As with every product we build, the High Quality Camera has taught us interesting new things, in this case about producing precision-machined aluminium components at scale (and to think we thought injection moulding was hard!). Getting this right has been something of a labour of love for me over the past three years, designing the hardware and getting it to production. Naush Patuck tuned the VideoCore IV ISP for this sensor; David Plowman helped with lens evaluation; Phil King produced the book; Austin Su provided manufacturing support.

We’d like to acknowledge Phil Holden at Sony in San Jose, the manufacturing team at Sony UK Tec in Pencoed for their camera test and assembly expertise, and Shenzhen O-HN Optoelectronic for solving our precision engineering challenges.

FAQS

Which Raspberry Pi models support the High Quality Camera?

The High Quality Camera is compatible with almost all Raspberry Pi models, from the original Raspberry Pi 1 Model B onward. Some very early Raspberry Pi Zero boards from the start of 2016 lack a camera connector, and other Zero users will need the same adapter FPC that is used with Camera Module v2.

What about Camera Module v2?

The regular and infrared versions of Camera Module v2 will still be available. The High Quality Camera does not supersede it. Instead, it provides a different tradeoff between price, performance, and size.

What lenses can I use with the High Quality Camera?

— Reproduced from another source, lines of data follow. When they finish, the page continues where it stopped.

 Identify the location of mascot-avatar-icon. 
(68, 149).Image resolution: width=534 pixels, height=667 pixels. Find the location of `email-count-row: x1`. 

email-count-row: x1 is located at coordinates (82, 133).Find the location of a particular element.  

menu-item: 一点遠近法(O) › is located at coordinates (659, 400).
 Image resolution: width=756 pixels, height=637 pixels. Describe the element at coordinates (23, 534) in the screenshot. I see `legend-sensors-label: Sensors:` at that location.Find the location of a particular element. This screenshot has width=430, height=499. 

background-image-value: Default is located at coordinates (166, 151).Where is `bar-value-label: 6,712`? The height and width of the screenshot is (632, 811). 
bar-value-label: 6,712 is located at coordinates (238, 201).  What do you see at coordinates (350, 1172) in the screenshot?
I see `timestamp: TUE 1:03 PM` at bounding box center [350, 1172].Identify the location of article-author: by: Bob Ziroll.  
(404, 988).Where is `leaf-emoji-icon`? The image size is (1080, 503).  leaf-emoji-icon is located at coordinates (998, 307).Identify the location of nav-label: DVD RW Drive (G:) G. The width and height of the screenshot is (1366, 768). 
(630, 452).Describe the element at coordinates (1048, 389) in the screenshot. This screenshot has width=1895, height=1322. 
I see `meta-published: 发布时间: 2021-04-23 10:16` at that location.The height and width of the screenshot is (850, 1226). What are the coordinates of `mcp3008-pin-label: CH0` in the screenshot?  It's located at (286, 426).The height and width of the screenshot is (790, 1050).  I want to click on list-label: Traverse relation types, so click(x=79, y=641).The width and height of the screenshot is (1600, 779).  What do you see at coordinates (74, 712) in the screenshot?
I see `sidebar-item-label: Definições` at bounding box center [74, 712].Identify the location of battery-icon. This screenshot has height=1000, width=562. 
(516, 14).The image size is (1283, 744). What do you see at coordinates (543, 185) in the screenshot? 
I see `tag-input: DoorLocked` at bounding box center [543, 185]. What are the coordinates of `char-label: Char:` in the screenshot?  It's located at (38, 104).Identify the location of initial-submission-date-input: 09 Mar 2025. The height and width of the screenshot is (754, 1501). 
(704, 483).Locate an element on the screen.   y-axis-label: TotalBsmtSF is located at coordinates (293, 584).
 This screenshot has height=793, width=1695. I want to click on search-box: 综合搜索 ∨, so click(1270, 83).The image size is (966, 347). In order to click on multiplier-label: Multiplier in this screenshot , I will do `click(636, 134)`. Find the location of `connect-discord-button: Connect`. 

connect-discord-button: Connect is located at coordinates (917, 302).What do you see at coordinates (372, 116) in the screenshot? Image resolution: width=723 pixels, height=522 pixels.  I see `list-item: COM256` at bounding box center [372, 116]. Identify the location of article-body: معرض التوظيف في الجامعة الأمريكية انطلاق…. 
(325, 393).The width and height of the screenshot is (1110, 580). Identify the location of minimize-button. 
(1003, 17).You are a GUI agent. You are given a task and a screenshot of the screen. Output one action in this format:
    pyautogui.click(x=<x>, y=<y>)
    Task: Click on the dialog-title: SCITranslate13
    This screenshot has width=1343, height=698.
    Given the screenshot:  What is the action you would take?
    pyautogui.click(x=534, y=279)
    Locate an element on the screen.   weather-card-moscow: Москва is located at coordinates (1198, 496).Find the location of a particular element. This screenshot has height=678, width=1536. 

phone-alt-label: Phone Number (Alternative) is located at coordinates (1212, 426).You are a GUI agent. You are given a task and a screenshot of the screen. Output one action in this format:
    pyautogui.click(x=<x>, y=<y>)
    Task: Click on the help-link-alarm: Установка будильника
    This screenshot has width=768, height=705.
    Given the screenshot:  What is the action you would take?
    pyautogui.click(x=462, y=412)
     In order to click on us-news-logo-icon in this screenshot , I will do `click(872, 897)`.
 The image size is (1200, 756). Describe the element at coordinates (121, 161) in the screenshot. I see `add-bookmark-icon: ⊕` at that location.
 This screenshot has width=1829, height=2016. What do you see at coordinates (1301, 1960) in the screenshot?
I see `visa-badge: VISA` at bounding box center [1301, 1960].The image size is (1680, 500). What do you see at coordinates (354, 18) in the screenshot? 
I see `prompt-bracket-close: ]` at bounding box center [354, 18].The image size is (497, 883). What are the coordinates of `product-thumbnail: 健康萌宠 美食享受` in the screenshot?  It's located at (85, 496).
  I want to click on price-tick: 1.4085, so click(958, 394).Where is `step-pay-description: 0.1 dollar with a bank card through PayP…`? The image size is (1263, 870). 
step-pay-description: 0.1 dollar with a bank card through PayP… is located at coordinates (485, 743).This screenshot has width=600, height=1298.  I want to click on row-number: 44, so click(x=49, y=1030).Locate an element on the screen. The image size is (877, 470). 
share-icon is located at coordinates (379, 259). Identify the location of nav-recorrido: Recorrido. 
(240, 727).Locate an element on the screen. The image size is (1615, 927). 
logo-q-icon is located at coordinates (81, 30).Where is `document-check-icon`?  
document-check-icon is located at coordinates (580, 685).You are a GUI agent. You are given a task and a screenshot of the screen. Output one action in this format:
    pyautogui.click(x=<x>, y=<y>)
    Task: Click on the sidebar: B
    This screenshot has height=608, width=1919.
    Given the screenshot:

You can use C- and CS-mount lenses out of the box (C-mount lenses use the included C-CS adapter). Third-party adapters are available from a wide variety of lens standards to CS-mount, so it is possible to connect any lens that meets the back‑focus requirements.

We’re looking forward to seeing the oldest and/or weirdest lenses anyone can get working, but here’s one for starters, courtesy of Fiacre.

Do not try this at home. Or do: fine either way.